In Results-based aid instruments such as the Program for Results of the World Bank, the Government agencies usually bear the implementation risk and receive partial payouts on achievement of outcomes from the donor (the World Bank). In performance-based contracts, the service providers bear the implementation risk and receive a part of their payments from governments only on achieving outcomes. However, governments and service providers, due to various operational and financial limitations are not always the best party to assume this implementation risk. Impact bonds, in such cases, provide a mechanism to transfer this risk (fully or partially) to investors who provide upfront finance with the intention to generate positive, measurable social and environmental impact alongside a financial return. Note that Results-based aid often cannot be clearly distinguished from results-based finance. Therefore, there are a number of hybrid schemes that combine characteristics of both approaches.
An impact bond is a results-based contract whereby outcomes funders, service providers, and investors are bound by a common goal—the achievement of outcomes. Impact investors provide upfront capital and support service providers to reach the targeted outcomes. If the targets are met or exceeded, government (in the case of a Social Impact Bond) or philanthropic donors (in the case of a Development Impact Bond) pay back the investors their principal plus a return. Independent evaluators measure the success of the program in reaching the target learning outcomes, triggering payments. In general, the more successful the programme, the greater the return to investors, usually up to some cap.
Key actors and roles:
- A service provider who delivers social services to the targeted beneficiary segment. The service providers can be either non-profits/ NGOs or for-profit private organisations.
- A risk investor provides working capital to the service provider and bears the risk if the service provider does not achieve outcomes.
- An outcomes funder repays the investment on the achievement of outcomes
- An independent evaluator assesses the impact and level of outcome achieved
- An intermediary who designs and structures the impact bond, convening all stakeholders, raising capital and structuring and managing the deal between all parties
Figure 1 : Social Finance India
Impact Bonds Landscape
Globally, Impact Bonds are known by different names: as Social Impact Bonds (SIBs) in the UK, as Pay for Success (PFS) contracts in the US, and as Social Benefit Bonds in Australia.

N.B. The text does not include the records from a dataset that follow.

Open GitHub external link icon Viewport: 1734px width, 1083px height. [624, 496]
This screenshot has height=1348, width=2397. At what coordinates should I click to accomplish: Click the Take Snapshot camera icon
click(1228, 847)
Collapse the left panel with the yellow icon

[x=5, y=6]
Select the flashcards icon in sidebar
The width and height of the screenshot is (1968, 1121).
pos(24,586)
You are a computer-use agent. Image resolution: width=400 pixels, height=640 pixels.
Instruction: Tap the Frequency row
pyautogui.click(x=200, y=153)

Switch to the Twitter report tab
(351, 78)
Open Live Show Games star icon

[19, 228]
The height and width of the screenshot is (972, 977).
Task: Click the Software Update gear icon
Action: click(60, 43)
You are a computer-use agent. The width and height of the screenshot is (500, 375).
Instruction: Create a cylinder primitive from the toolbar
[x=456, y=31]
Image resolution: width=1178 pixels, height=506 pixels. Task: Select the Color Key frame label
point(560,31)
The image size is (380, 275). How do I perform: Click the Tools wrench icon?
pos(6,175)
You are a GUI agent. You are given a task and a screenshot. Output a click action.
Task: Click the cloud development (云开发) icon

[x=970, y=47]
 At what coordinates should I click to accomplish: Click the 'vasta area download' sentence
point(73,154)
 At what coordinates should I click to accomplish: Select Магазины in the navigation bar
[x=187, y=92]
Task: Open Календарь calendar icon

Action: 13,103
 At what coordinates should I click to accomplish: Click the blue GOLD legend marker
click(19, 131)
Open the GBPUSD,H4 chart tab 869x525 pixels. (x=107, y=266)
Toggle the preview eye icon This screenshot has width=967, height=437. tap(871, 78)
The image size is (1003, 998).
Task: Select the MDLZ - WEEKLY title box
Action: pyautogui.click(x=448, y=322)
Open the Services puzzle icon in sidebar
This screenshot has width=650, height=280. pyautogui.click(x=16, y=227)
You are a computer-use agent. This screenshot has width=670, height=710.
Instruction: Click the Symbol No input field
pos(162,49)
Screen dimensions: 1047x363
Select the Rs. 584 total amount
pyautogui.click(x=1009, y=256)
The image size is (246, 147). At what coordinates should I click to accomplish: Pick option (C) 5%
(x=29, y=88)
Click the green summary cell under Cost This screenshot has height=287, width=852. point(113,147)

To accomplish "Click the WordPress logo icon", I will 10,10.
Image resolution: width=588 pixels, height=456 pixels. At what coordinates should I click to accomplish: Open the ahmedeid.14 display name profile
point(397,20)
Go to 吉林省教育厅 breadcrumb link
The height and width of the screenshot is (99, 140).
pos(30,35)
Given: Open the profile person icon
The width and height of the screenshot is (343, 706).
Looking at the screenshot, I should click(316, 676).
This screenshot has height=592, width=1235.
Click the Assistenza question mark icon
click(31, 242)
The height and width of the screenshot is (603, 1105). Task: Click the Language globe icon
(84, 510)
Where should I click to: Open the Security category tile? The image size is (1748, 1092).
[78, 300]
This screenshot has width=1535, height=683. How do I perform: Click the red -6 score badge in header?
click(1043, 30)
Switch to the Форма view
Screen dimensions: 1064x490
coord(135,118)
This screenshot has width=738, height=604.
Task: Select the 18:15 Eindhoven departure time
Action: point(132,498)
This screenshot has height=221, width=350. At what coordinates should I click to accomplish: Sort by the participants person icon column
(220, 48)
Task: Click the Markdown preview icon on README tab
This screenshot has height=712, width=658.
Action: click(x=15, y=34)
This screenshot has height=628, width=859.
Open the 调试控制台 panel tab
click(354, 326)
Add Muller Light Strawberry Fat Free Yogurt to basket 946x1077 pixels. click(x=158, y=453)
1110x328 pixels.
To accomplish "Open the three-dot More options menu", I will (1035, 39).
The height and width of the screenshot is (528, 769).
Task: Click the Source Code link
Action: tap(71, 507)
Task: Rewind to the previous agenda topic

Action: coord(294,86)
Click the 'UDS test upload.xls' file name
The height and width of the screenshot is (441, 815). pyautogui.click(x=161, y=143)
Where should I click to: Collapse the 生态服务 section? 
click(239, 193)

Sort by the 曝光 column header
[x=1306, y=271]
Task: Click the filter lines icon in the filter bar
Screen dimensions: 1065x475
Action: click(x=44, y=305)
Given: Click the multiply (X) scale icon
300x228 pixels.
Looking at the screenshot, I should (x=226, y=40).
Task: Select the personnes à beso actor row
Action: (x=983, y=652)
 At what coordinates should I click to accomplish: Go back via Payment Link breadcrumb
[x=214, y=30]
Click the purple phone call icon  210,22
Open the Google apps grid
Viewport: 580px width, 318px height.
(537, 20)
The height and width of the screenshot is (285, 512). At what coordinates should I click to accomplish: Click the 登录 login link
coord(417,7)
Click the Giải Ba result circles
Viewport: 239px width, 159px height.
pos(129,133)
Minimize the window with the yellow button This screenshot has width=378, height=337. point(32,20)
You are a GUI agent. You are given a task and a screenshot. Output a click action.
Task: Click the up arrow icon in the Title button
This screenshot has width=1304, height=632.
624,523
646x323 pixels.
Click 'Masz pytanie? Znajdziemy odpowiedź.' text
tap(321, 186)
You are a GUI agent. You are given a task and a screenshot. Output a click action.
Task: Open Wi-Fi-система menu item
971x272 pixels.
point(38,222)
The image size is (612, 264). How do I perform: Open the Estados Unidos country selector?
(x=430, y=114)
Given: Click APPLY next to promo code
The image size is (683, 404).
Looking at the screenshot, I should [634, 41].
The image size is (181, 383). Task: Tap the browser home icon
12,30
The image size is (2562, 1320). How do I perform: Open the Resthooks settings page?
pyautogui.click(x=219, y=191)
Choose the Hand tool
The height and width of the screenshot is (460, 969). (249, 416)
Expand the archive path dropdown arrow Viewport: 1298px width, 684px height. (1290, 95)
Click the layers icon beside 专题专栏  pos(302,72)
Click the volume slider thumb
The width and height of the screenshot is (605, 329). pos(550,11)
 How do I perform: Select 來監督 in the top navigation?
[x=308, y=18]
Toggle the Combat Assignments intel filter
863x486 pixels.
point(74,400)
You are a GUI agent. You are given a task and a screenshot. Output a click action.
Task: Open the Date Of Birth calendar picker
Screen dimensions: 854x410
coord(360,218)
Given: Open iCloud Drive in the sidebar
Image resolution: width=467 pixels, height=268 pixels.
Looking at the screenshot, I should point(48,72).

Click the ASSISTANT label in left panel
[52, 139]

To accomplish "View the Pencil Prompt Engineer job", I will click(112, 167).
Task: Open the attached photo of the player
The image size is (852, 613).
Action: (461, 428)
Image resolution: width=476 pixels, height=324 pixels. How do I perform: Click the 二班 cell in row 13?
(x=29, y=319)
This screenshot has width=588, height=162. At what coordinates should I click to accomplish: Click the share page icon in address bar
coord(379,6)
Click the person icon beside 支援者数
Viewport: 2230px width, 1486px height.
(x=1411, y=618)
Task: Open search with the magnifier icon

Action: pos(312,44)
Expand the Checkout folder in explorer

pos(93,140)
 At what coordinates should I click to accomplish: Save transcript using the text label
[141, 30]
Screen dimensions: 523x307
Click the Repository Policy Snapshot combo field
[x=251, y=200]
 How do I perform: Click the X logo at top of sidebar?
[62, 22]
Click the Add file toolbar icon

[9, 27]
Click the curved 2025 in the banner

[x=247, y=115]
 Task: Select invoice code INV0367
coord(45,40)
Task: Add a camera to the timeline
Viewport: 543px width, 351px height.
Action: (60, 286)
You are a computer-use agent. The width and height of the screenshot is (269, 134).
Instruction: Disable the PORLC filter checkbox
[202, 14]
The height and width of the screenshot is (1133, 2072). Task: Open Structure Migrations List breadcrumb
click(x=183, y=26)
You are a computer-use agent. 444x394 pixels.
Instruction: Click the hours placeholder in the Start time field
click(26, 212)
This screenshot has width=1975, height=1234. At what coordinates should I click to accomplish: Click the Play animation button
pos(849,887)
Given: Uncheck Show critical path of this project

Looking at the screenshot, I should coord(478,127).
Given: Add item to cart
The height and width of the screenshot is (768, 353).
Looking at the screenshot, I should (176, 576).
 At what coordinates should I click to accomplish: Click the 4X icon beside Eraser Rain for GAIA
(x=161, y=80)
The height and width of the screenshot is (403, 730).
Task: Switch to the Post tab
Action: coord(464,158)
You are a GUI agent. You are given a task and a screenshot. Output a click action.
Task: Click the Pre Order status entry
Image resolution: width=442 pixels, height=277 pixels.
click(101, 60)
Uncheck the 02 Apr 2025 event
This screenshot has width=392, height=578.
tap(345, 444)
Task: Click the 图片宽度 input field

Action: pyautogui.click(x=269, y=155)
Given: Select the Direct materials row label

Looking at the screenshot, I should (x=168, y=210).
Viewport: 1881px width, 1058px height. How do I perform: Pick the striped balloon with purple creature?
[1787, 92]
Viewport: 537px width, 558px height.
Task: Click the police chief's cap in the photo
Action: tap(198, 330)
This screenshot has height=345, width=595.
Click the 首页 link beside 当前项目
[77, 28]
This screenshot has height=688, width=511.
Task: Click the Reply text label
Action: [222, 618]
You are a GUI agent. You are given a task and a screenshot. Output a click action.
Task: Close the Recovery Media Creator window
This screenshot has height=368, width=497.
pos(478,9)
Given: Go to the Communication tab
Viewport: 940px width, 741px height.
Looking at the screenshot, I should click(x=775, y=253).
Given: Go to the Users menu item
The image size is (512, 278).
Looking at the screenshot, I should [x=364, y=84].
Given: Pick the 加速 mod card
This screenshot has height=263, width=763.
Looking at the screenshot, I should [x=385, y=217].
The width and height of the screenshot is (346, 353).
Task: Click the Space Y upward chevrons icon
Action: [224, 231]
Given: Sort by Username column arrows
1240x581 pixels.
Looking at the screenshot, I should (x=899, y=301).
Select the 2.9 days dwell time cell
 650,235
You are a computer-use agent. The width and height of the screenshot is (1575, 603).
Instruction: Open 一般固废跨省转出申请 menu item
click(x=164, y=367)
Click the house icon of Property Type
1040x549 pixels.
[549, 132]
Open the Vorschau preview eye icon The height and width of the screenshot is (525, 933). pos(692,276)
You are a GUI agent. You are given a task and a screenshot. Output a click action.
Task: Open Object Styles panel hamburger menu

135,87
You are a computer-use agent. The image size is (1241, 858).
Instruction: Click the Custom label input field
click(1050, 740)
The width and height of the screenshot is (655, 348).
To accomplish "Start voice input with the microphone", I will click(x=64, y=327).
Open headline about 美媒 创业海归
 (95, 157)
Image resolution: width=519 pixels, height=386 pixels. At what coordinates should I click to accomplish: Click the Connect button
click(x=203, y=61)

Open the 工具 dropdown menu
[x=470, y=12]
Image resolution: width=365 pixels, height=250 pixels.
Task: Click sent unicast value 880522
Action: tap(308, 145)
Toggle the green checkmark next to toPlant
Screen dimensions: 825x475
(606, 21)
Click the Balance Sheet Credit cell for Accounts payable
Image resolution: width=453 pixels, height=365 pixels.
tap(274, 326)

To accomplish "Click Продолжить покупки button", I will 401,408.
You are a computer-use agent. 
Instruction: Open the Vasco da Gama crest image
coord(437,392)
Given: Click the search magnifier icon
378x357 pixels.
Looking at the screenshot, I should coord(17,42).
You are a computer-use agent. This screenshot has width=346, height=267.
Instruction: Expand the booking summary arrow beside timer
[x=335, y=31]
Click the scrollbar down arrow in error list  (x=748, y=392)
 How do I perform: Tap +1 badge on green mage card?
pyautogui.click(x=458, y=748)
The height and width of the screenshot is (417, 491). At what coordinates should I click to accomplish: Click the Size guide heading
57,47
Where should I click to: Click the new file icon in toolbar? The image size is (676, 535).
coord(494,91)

Based on Brookings Global Impact Bonds Database, a total of 194 impact bonds have been contracted across 33 countries in six key sectors (image below). 22 impact bonds have been contracted in education globally – most of them focusing on early childhood interventions and academic support for out of school children.
Figure 2 Source: Brookings Institution Global Impact Bond Database, July 2020
These 194 bonds represent commitments of $421 million in investment and $460 million in outcome funding. More than 90% of these bonds are Social Impact Bonds with the government as the Outcome Funder. The United Kingdom, the United States, the Netherlands, Australia, and Portugal are the largest markets for impact bonds. Only 17 impact bonds have been contracted in low- and middle countries, mobilizing around $48 million of investment. India leads the developing countries with the most contracted DIBs (Annex 3 provides a snapshot of the education DIBs in India). There is also a huge variation in the average number of beneficiaries supported in impact bonds across countries, largely because of different social context and specific interventions addressed by these bonds. For instance, with just 3 out of the 194 impact bonds listed in Brookings database, India accounts for 80% of the total impact bond beneficiaries globally. While the average number of beneficiaries targeted by an impact bond is just under 12,000 (influenced by the few large outlier impact bonds), the median is just 500.
Characteristics of DIBs:
- Rigorous focus on outcomes and beneficiaries along with adaptability for Service Providers: DIBs tend to keep a laser sharp focus on the outcomes that were originally agreed on. Hence they provide clear direction on what every member of the implementing organisation needs to focus on. Intermediate evaluations are planned to identify the gaps to target and hence spur innovation for the service providers to make changes to achieve the goal. For instance, in the course of the Educate Girls DIB, the first and second years showed lagging growth against the pre-set enrolment and learning targets. However, since success was tied to outcomes and not activities or inputs, Educate Girls was able to tweak and adapt its classroom management techniques, curriculum and content, nature of training and assessments as well as the community mobilization process. Frontline staff were also empowered to make decisions and shift resources to areas that needed more attention than others. The DIB thus provided room for the service provider to experiment with innovations in its program, and do what was necessary to ensure the ultimate outcomes were delivered and surpassed.
- Scaling evidence-based solutions is another key advantage of opting for an impact bond: Non-profit organizations working at the grass-root level may sometimes have operations in several states, but may struggle to roll out state-wide, systemic programs. The impact bond model can help them scale their interventions using the prior evidence to build investor confidence and support the price discovery for outcomes. In the long run, the rigorous data and evidence generated from these initial impact bonds can help the governments to launch intervention(s) at scale.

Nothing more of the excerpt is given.